Following the CJEU’s decision in QM v Finanzamt Saarbrücken (case C-288/19) and Circular N°807 dated 11 February 2021, the VAT authorities have clarified the VAT treatment applicable to company cars via new Circular N°807bis.
The newly published circular clarifies the VAT treatment set out in Circular N°807, which was published shortly after the CJEU’s decision (see our previous newsflash here_)
Notably, on the topic of “consideration”, the new circular clarifies that the supply of a vehicle by an employer is considered to be a taxable supply of services, even when employer and employee have agreed a specific car budget for the employee or they have merely agreed criteria that enable the cost to be determined.
The new circular also clarifies that the taxable amount for the leasing of a means of transport is the remuneration received by the lessor. However, for services supplied by an employer to its employees, VAT has to be calculated on the basis of the “normal value”/”open market value” of the service provided. In practice, this will be at least the amount of the rent or fees paid by the employer to the lessor, plus any other costs linked to the vehicle incurred by the employer. If the employer owns the vehicle, the taxable amount will be the depreciation of the vehicle over 5 years, plus any related costs.
If the vehicle is also used in a professional context, the “normal value” should be calculated on the basis of the private usage of the vehicle only. Additionally, no VAT deduction right will arise for professional use of the car if the work activities performed fall outside the scope of VAT or are exempt with no input VAT deduction right.
Previously, a specific set of rules applied to the private use of company assets. This often led to the employer paying VAT on car leasing to the Luxembourg VAT authorities, either by collecting VAT from its employees or by bearing the burden itself. However, the QM case and Circular N°807 specified that, in a cross-border scenario (employee residing in another Member State), the employer is obliged to properly assess, declare and pay the VAT in the employee’s country of residence.
On this topic, the new circular exceptionally allows Luxembourg taxpayers to retroactively amend their VAT returns in order to apply the correct VAT treatment. The correction can be made retroactively for up to five years, even if the VAT authorities have already validated the returns by issuing a VAT assessment. In addition to the corrections regarding the Luxembourg VAT reporting obligation, the taxpayer will also have to report correctly in the employee’s Member State of residence, mainly through the VAT One Stop Shop (OSS).

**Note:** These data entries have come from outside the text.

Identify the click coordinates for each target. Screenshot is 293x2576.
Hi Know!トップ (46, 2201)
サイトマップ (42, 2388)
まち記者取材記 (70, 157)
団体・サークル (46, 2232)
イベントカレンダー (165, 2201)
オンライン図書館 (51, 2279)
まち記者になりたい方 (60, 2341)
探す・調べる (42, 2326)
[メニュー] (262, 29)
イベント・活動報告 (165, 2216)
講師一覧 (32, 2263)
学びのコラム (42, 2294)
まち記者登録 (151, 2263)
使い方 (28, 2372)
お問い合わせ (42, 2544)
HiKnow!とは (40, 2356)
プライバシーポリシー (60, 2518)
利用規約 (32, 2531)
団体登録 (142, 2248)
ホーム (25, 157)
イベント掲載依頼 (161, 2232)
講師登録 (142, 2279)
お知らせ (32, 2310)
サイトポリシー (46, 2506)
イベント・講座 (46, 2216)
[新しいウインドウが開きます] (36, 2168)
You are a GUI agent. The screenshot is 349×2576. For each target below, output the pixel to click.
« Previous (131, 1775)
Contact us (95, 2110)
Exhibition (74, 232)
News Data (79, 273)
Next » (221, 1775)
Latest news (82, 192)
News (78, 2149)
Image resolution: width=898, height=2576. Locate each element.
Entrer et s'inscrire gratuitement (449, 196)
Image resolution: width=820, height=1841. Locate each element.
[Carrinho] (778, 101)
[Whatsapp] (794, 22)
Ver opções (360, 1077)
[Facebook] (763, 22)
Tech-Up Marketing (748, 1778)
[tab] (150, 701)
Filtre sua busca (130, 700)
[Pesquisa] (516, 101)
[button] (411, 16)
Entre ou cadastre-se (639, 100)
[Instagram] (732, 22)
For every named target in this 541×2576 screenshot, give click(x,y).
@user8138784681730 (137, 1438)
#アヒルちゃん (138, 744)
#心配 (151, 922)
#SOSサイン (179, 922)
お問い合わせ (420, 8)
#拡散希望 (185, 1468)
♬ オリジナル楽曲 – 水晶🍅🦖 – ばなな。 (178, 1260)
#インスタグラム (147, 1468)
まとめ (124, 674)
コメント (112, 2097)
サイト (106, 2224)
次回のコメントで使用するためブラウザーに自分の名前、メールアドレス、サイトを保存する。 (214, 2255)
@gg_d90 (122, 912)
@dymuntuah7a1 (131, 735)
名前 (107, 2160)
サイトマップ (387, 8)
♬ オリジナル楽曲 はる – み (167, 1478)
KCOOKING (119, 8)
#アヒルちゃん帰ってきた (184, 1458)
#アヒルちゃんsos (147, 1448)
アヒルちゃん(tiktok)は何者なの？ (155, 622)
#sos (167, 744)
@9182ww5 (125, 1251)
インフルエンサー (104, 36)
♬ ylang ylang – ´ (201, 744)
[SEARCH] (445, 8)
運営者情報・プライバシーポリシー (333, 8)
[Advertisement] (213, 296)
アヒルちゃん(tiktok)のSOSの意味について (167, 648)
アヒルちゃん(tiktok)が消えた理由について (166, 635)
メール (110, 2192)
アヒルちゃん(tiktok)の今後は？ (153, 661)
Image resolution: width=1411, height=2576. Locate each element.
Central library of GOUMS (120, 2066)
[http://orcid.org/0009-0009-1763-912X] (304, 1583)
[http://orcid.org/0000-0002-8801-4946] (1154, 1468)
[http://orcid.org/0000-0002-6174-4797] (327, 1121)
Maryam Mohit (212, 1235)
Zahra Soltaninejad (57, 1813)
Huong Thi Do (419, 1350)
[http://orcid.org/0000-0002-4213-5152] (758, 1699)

Even if the new circular does not address directly the employees concerned by a company car, it is clear that they could be held liable for VAT on their company car retroactively (in accordance with the regulations in force in their country of residence).
As a reminder, the provision to an employee of a company car, when also used for private purposes, is considered as a taxable benefit in kind and its valuation is made according to different methodologies depending on the situation (i.e. cost price per kilometer / lump-sum method / comparison between the salary sacrifice and the leasing market value).
In case the employee bears a fixed amount towards the leasing costs such participation can be deducted from the taxable benefit in kind, up to a limit of 20% of the cost borne by the employer.
The payment of VAT by the employee is however not tax deductible from the benefit in kind and must be recovered from the net salary. If the employer assumes the amount of VAT on behalf of the employee (also retroactively), the assumption is that it would constitute an additional taxable benefit for the employee.
Discussions are ongoing between the main actors to potentially review the benefit in kind calculation and factor the impacts of the last VAT developments on the Luxembourg car leasing market.
If your company provides company cars to employees, it is important to assess your current reporting obligations and monitor how the tax authorities of our neighbouring countries respond to this latest circular.